Youth Alcohol Abuse: A Significant Problem And The Need For Compelling Parenting And Leadership And Enhanced Student-Teacher And Parent-Child Relationships
Recent alcohol abuse statistics reveal that alcohol abuse among teenagers is increasing in the United States. What are some of the reasons for this? More than a few alcoholism consultants emphasize the point that beer, wine, and liquor advertisements generated by the media are a major reason for the escalation of teen alcohol abuse.
Other alcohol addiction consultants believe that the increase in youth alcohol abuse is due to the toleration and ease of access of liquor, beer, and wine in our society.
Still other alcohol addiction consultants think that numerous teens engage in excessive drinking due to the increased apprehension that they go through.
From a somewhat different standpoint, due to the fact that both parents in quite a few families are gainfully employed, the lack of parental guidance indubitably has to play a significant role in the proliferation of youth alcohol abuse. And last but not least, different alcohol dependency professionals declare that the spread of teenage alcohol abuse is due, to some extent, to our permissive society.
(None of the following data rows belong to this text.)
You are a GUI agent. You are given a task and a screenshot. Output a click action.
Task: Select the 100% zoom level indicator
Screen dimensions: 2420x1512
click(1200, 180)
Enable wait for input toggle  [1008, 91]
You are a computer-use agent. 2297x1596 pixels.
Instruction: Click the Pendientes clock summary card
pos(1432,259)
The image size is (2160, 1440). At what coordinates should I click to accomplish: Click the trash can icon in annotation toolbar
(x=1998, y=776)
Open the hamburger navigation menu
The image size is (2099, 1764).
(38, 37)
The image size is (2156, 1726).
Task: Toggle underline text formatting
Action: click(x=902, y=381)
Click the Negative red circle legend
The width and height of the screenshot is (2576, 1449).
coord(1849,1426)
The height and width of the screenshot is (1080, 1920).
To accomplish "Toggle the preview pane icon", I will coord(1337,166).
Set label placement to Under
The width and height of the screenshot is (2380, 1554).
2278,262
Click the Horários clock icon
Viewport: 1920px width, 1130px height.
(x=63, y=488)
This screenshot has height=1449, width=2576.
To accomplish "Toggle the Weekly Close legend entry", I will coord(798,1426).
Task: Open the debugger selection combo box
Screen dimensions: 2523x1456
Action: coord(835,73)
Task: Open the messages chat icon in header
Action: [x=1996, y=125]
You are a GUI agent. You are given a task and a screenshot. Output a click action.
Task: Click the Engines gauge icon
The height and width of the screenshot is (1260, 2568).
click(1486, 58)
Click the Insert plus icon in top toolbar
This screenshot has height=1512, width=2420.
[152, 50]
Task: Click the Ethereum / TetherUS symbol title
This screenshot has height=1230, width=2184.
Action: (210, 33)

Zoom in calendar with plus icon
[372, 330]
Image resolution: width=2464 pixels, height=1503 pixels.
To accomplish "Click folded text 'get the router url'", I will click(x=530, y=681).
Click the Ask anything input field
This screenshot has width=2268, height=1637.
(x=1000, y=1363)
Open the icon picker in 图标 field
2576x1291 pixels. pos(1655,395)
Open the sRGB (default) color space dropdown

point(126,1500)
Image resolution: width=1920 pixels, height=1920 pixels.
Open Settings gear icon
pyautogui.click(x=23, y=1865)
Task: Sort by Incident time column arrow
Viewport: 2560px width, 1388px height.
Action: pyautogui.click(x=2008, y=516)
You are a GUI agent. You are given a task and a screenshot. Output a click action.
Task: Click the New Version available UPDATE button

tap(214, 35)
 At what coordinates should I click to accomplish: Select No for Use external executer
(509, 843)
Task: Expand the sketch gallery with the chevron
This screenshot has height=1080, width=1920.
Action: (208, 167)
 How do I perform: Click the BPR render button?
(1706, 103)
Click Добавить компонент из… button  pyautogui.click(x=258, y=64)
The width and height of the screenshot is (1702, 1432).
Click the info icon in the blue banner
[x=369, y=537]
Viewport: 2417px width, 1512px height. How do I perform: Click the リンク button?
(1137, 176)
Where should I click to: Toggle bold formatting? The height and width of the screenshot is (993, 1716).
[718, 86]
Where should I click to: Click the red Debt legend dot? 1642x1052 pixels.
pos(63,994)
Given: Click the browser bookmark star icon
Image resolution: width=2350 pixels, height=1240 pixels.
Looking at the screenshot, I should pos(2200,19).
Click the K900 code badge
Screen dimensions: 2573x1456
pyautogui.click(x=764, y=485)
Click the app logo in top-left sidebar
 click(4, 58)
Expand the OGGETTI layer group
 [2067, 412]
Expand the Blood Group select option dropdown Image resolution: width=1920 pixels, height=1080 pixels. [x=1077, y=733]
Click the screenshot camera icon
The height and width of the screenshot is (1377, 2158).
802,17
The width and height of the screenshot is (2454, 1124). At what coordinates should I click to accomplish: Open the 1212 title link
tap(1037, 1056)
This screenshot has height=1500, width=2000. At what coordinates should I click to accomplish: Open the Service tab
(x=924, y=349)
Coping Skills and Excessive Drinking
One facet of youth alcohol abuse that seems to be under reported in the alcoholism research literature, on the other hand, is the lack of educational courses that teach teenagers how to upgrade their coping skills so that their injurious drinking behavior is fundamentally decreased or done away with.
Stated more explicitly, science has illustrated the fact that there is an indirect correlation between poor coping skills and hazardous drinking. Fundamentally, this means that the poorer the coping skills, the greater the frequency of alcohol abuse. To the degree that this is an accurate statement, why isn’t coping skills education a major part of the academic curriculum in all of our elementary schools, junior high schools, and high schools?
A Society That Accentuates Adolescent Coping Skills
Let us construct a scenario for the purpose of clarification. Let us imagine a society in which students are taught how to achieve good coping skills all the way from kindergarten up to and including their final year in high school.
In such a society, when life gets stressful, individuals who are ”coping skills experts” will be able to respond in a more healthy and more successful manner, contrary to others who are unsuccessful in their attempts to implement their coping skills.
Stated differently, students who exhibit good coping skills will be more able to think logically and show signs of first-class decision making as opposed to teens who, because they were unsuccessful in their attempts to develop quality coping skills, are drawn to the “quick fix” of abusive drinking, alcohol abuse, and teenage alcoholism.
What would happen in the above “ideal” society, furthermore, if young people not only got exceptional coping skills training but also got a first-rate education that stressed the short term and long term devastating costs associated with drug abuse and alcohol abuse? Emphasizing these types of drug and alcohol abuse facts, along with more advanced coping skills instruction, it is asserted, would help teenagers steer clear of the obvious appeal interlinked with teenage drinking and, for that reason, would fundamentally decrease the excessive drinking behavior demonstrated by the youth in our country.
Teen Risky Drinking: Room for Hope, Success, and Optimism and the Need for Strong Parenting and Leadership and Enhanced Relationships
There are clearly a number of convincing reasons why so many of our teenagers drink in a hazardous manner. Such a tricky issue, if hope, success, and optimism are to be achieved, demands an extensive and more meaningful preventative and educational response by our students, parents, politicians, and educators so that our teens can learn how to cope with life’s predicaments in a more fruitful and accountable way rather than gravitating to destructive drinking behavior to solve their problems. In sum, effective leadership and parenting and enhanced parent-child and student-teacher relationships are needed for such a knotty issue such as teen alcohol abuse.